ASSIGNED TASK: In the entries below, find every line holding the string "Switch" and collect it.

DATA:
----------

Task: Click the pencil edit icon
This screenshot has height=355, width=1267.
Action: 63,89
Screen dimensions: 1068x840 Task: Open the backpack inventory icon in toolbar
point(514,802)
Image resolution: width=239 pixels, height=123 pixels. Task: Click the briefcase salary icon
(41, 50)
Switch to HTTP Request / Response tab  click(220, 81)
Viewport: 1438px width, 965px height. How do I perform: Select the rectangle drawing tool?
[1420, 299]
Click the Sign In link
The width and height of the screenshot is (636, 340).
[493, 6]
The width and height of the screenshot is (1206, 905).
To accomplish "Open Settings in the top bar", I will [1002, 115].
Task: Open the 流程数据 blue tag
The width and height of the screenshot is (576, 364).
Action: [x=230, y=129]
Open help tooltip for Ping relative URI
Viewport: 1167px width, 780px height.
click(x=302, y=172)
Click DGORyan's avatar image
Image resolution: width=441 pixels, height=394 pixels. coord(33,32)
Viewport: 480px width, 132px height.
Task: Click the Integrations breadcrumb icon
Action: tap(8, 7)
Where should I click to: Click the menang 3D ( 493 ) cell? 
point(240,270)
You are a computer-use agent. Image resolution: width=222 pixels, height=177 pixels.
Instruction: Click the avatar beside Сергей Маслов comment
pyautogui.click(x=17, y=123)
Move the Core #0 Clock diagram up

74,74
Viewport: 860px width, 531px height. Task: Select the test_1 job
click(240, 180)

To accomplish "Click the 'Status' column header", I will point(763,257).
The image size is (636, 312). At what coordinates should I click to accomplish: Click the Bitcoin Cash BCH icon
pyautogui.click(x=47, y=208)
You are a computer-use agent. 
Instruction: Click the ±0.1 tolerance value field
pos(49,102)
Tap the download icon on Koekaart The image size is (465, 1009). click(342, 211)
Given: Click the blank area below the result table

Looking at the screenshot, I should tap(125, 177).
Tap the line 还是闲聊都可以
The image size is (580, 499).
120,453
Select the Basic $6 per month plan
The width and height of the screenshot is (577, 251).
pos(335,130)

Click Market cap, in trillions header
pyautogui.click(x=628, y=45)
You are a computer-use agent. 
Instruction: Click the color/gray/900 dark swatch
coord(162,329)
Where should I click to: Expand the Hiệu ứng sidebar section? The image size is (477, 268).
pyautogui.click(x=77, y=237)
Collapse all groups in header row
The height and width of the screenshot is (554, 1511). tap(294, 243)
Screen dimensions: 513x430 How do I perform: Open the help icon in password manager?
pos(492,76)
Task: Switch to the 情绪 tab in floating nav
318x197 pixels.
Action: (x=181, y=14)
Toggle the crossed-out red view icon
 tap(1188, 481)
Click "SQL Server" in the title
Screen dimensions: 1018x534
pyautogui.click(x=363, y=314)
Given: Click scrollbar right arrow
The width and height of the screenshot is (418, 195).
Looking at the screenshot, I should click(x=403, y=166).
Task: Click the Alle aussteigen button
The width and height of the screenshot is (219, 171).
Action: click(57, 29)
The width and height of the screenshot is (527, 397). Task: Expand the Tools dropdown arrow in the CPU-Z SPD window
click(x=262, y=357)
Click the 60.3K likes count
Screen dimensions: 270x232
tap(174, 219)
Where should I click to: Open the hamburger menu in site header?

----------

TASK RESPONSE:
Switch to HTTP Request / Response tab  click(220, 81)
Task: Switch to the 情绪 tab in floating nav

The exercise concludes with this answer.